2. The method according to claim 1 wherein the step of transmitting makes a request to an external source associated with the web object.

3. The method according to claim 1 wherein at least one of the objects is an image object and image content, a width and height are required in order to obtain the first class representation.

4. The method according to claim 1 wherein the at least one object is a text object, and a text field is required in order to obtain the first class representation.

5. The method according to claim 1 wherein at least one of the objects is a video object and video content, a width and height are required in order to obtain the first class representation.

6. The method according to claim 5 wherein a further obtained data field is video length.

7. The method according to claim 1 wherein the at least one object, after being designated as the first class object representation, has the capability to be manipulated using all functions of a member class associated with the at least one object.

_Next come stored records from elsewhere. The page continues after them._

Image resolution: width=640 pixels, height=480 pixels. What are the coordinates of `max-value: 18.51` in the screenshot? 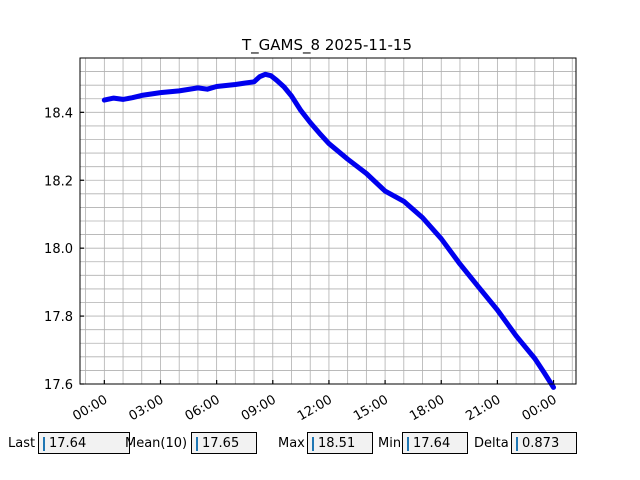 It's located at (337, 444).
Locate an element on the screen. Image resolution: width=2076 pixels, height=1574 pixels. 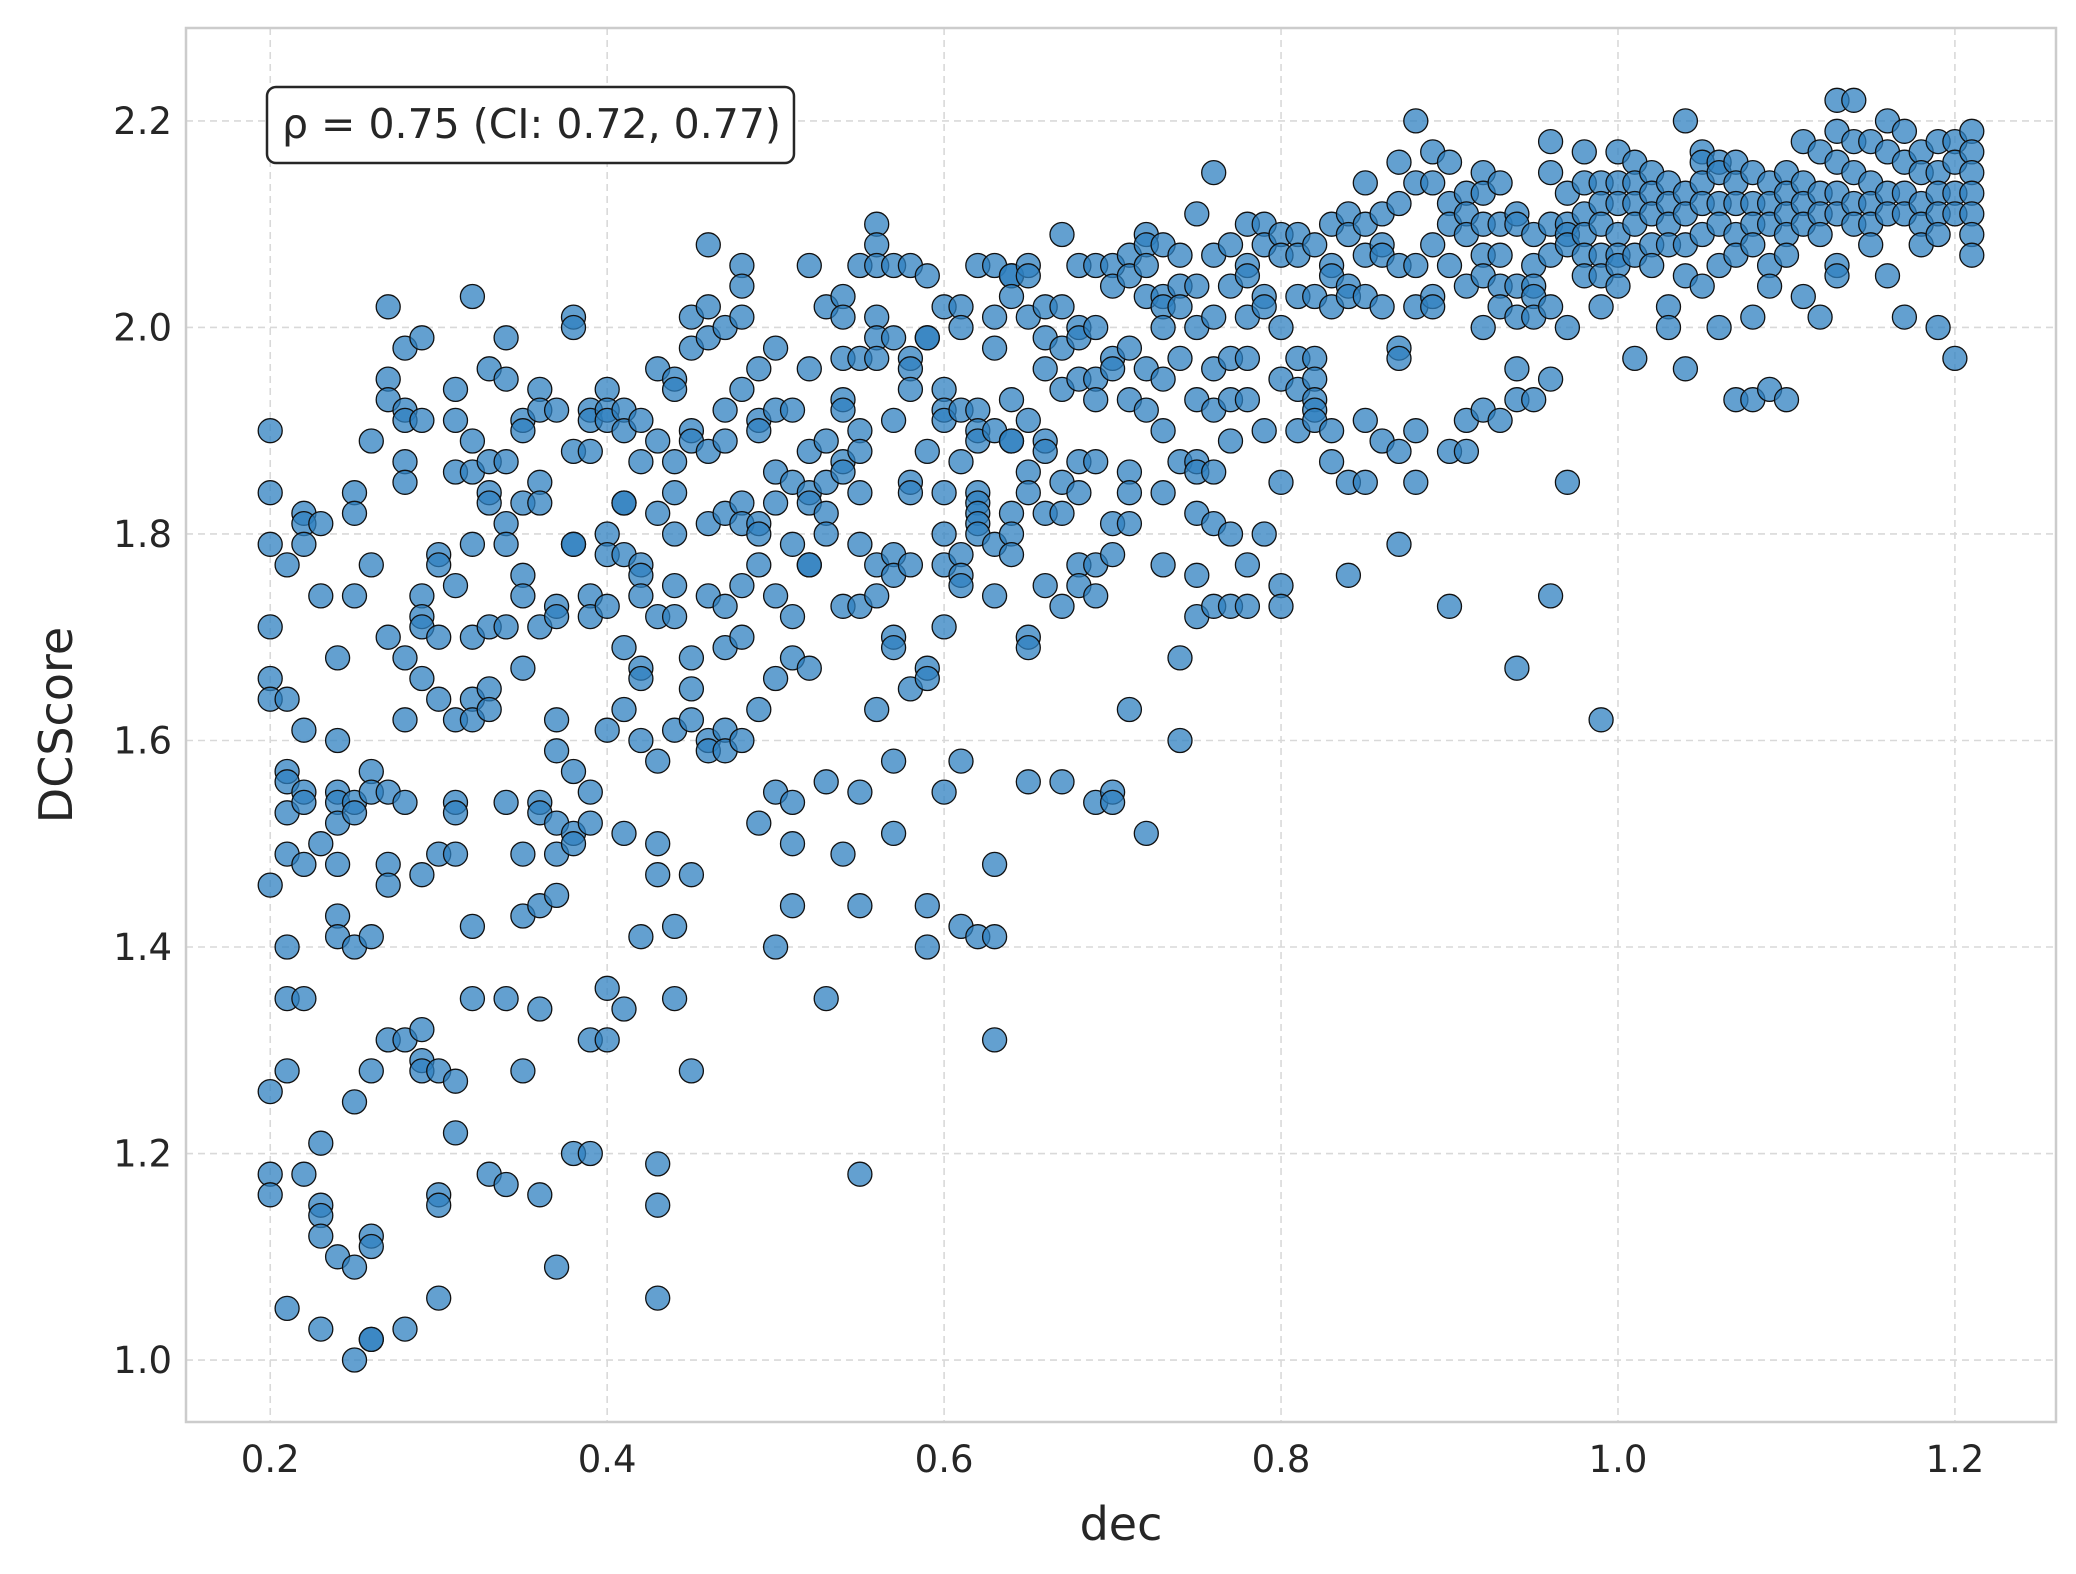
x-tick-label: 1.2 is located at coordinates (1954, 1460).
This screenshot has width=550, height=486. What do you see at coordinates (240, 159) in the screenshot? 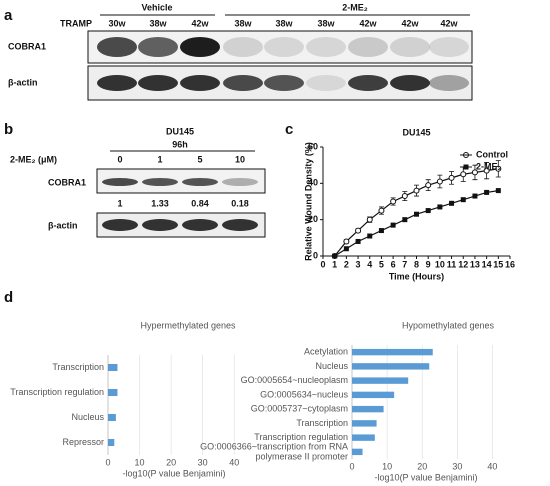
I see `dose-label: 10` at bounding box center [240, 159].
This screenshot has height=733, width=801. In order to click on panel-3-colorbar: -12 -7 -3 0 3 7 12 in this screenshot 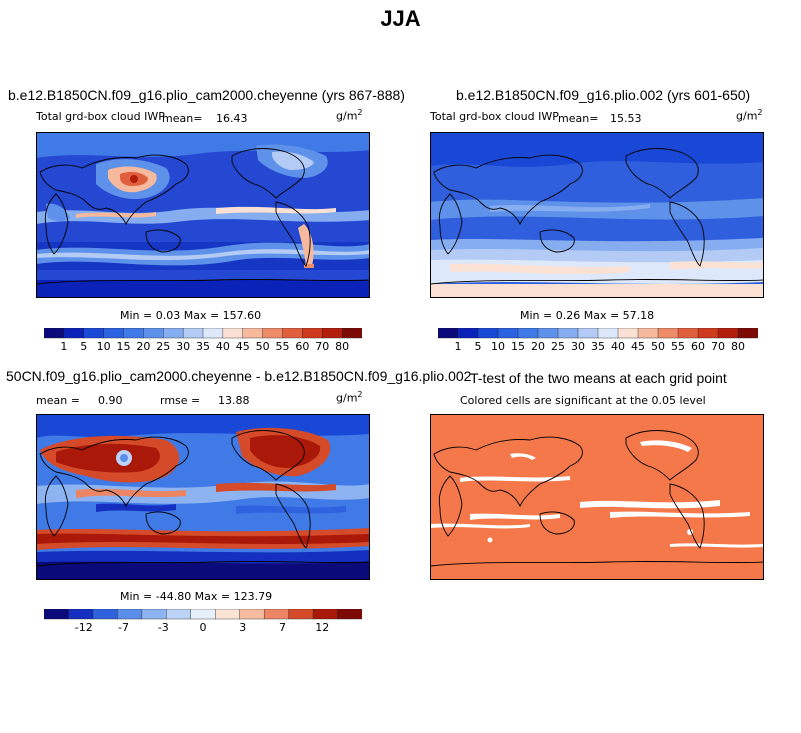, I will do `click(203, 621)`.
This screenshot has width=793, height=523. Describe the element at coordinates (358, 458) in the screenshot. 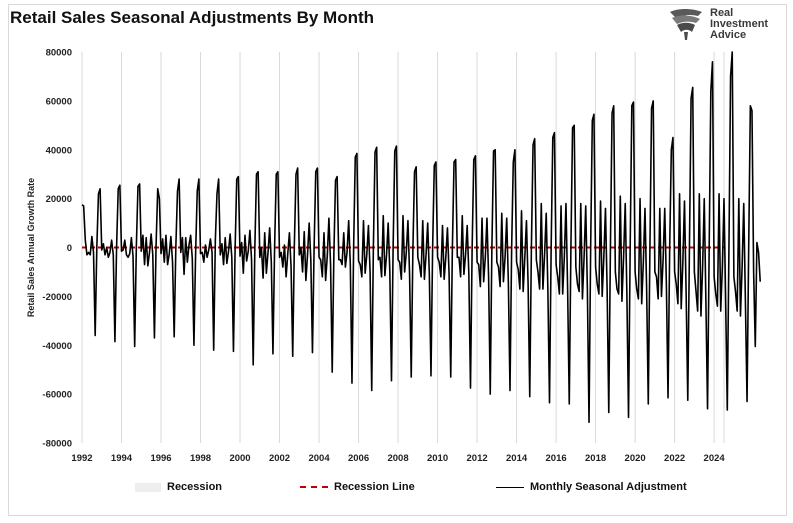

I see `x-tick-label: 2006` at that location.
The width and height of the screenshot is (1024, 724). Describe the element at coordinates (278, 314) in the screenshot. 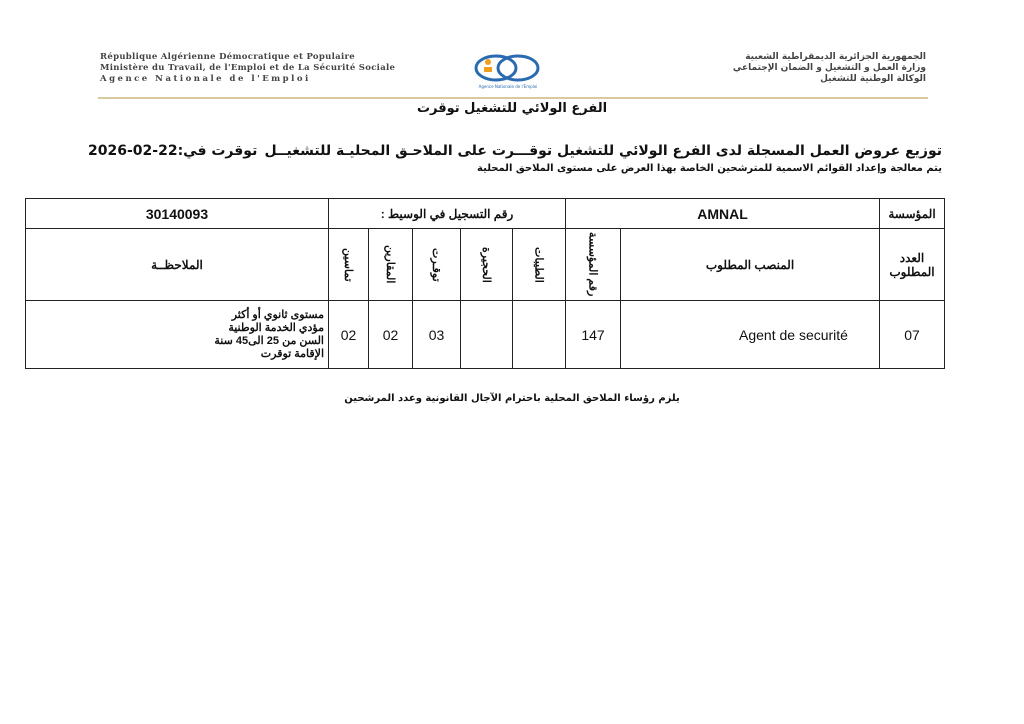

I see `note-line: مستوى ثانوي أو أكثر` at that location.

8. A computer-readable medium for representing each of a plurality of web objects that are within a plurality of predetermined classes of web objects as a first class object representation, said program causing a computer to perform:

inputting each of the plurality of web objects that are within a plurality of predetermined classes of web objects into a computer system;

reviewing of each of the plurality of web objects, the reviewing including: for each web object that is one of a plurality of previously instantiated objects having the first class representation, associating any additional and known to the computer data fields that can be used when further processing of each web object occurs; for each web object that is not one of the plurality of previously instantiated objects, ensuring that each web object has a minimum predetermined set of data fields so that each web object can become one of the plurality of previously instantiated objects having the first class representation, the step of ensuring including:

for some web objects, determining that the web object as input has the minimum predetermined set of data fields and identifying each of those some objects as having the first class representation; and

for other web objects, determining that the other web object as input does not have the minimum predetermined set of data fields, associating any additional and known to the computer data fields corresponding to the other web object, transmitting of a request to an external source for further data fields sufficient for the other web object to obtain the first class representation, receiving a response to the transmitted request, wherein with the response received is included received data fields; and associating the received data fields from each response with the other web object in order to obtain the minimum predetermined set of data fields and thereby identify the other web object as having the first class representation.